Phosphorylation of cMet tyrosine residues in murine ascitic hepatic cancer cell lines with different lymph node metastatic potentials.

The aim of the present study was to determine the molecular mechanism by which the hepatocyte growth factor (HGF) receptor (cMet) regulates lymphatic metastasis in hepatocellular carcinoma. Mouse hepatoma ascites cell lines with different lymph node metastatic potentials, Hca‑F (high metastatic potential) and Hca‑P (low metastatic potential), were cultured in vitro. Cells were treated with HGF, fibronectin (FN) and laminin (LN), and the phosphorylated tyrosine residues of cMet and the activities of intracellular phospholipase Cγ/diacylglycerol/protein kinase C (PLCγ/DAG/PKC) and phosphoinositol‑3‑kinase/protein kinase B (PI3K/AKT) signaling pathways were analyzed comparatively in the two cell lines using western blot analysis and migration assays.
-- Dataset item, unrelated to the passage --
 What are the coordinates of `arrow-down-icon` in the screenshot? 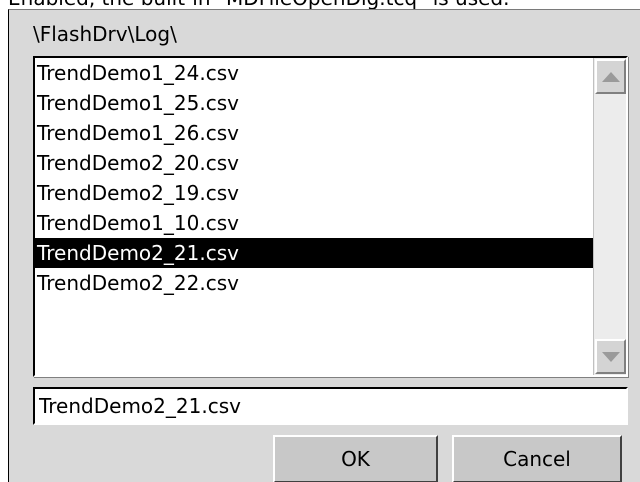 It's located at (610, 356).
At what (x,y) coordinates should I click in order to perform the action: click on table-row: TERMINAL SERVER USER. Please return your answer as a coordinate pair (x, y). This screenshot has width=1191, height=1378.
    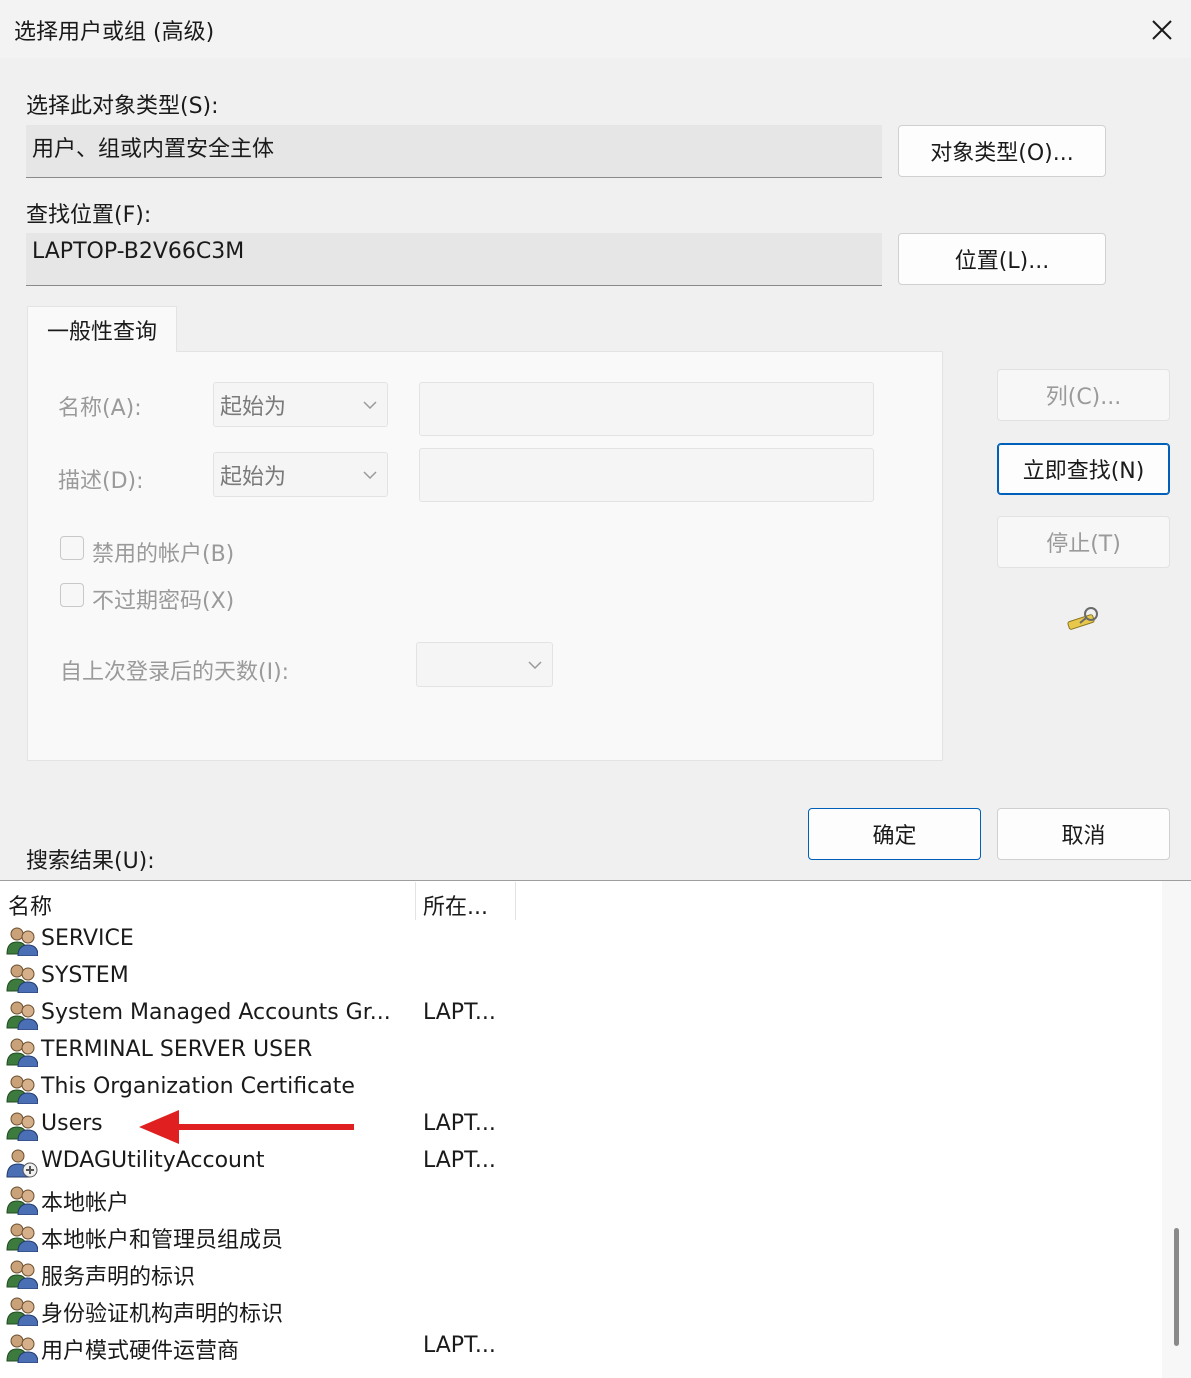
    Looking at the image, I should click on (580, 1052).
Following HGF treatment, the phosphorylation of cMet at Tyr 1313 and 1365 in Hca‑F cells was higher, while the phosphorylation of cMet at Tyr 1349 was lower than that in Hca‑P. The activity of PLCγ/DAG/PKC was increased in Hca‑F cells compared with Hca‑P cells, whereas the activity of PI3K/AKT was reduced. After FN treatment, the phosphorylation of cMet at Tyr 1313 and the activity of the PLCγ/DAG/PKC signaling pathway was increased in Hca‑F cells compared with Hca‑P cells. Following LN treatment, the phosphorylation of cMet at Tyr 1365 and the activity of PLCγ/DAG/PKC was higher in Hca‑F cells than in Hca‑P cells. Results of the current study indicate that a number of ligands stimulate the phosphorylation of cMet at various tyrosine residues, activating different signaling transduction pathways. In addition, the same ligand was observed to phosphorylate different tyrosine residues on cMet in the two cell lines, as well as activate different intracellular signaling transduction pathways. After cMet is activated, various tyrosine residues are phosphorylated, leading to the activation of the PI3K/AKT and PLCγ/DAG/PKC signaling pathways to different extents in the two cells lines. These results may be important in determining the lymph node metastatic potentials of the two cell lines.